There is no safe play. None of the options are fun. And the fights going on now are mostly in private, and in some sense they’re beyond my pay grade and I am not cleared for them. But if anyone involved wants my full opinions, and you are any good at your jobs, well, you know where to find me.
The Quest for Sane Regulations
Fathom is a fan of Connecticut’s new HB 5222 and its voluntary verification program.
Alex Bores gets the endorsement of Our Revolution, which was founded by Bernie Sanders, despite Bores having abundance-style non-AI views.
Alex Bores gets the endorsement of Rep Pat Ryan, who cites AI policy and the role of Leading the Future.
Using the threat of China is a powerful tool if used well, but no you cannot simply say-the-magic-word to do arbitrary things. Washington is a highly competitive and anti-inductive battleground, where people may functionally be idiots in various particular ways but there really is a lot going on much of which is not legible.

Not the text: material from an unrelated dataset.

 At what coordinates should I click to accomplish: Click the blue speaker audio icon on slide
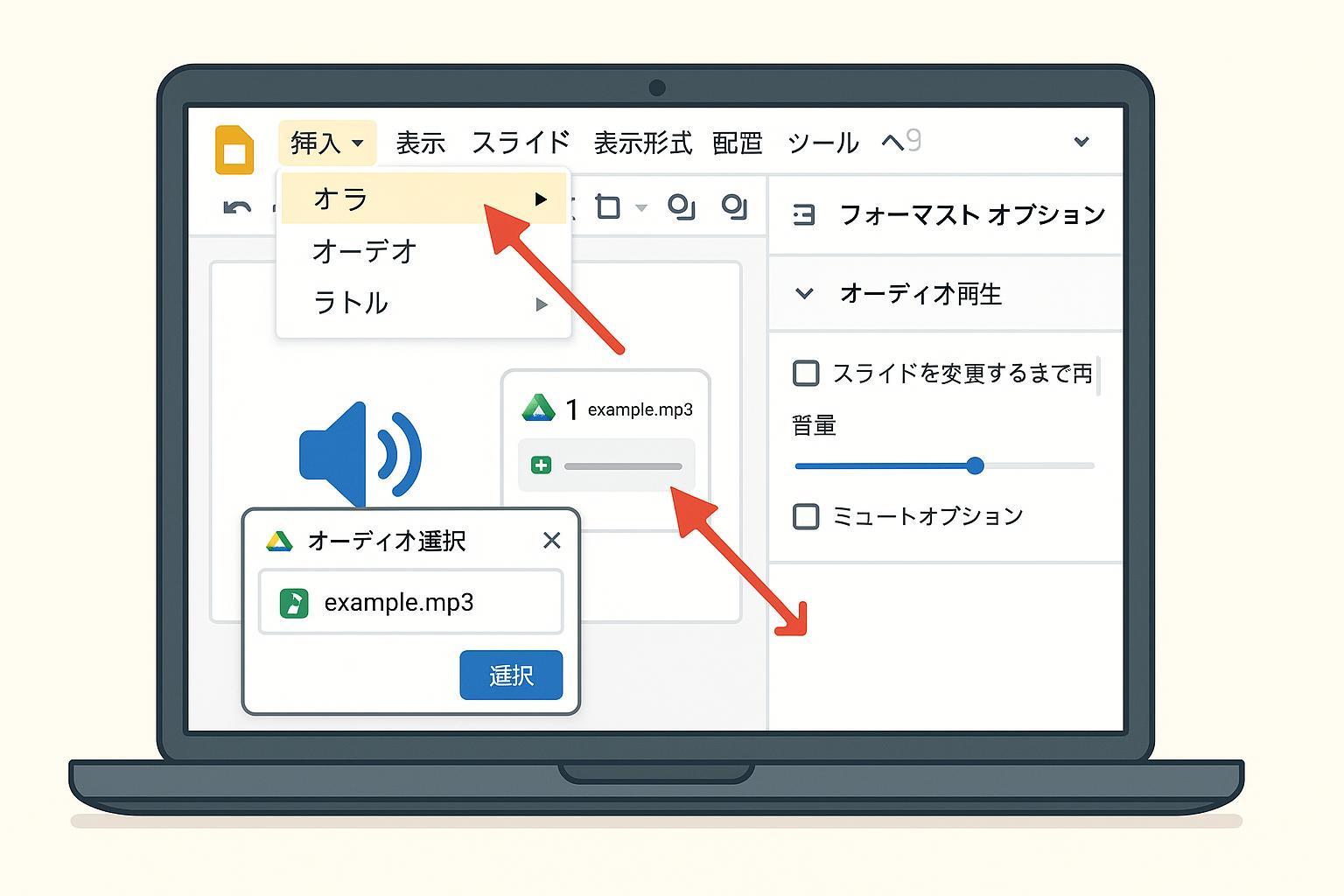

Dean Ball equates America’s government to a dying old man who must be placated and allowed to pretend he can still do things and is still in charge, lest he lash out. Alas, the family still needs some enforceable coordination mechanism.
Trump takes business leaders on his trip to China, and he includes Elon Musk but not top lab leaders. Worse, it turns out he is indeed taking Jensen Huang right on Air Force One, where Jensen can try once again convince him to sell out America for thirty pieces of silver. Hopefully Mythos helps stop that from happening.
Nat Purser makes the case that AI policy must fail gracefully, and relying on decisions of the executive branch would not fail gracefully. He suggests some small very low-hanging fruit: Whistleblower protections and greater technical expertise for Congress and state attorney generals. No arguments there, although it won’t be enough.
Even Ted Cruz is talking about catastrophic risks from AI now. If we can move to the style of talk here, where we need to ‘avoid overreach’ and ‘allow innovation’ while protecting against catastrophic (and, I’d hope to add, existential) risks, then yeah, let’s get to it. That’s very different from innovationmaxxing or actionminning.
Dean Ball essentially says, whelp, our government is hopeless so solutions will be up to the private sector. That might be true, but if it is true then that means the private sector will need to de facto form a new government, with or without displacing the current one. You can’t just go around indefinitely not having a functional government. Because if you try it, you do not get to indefinitely keep going around.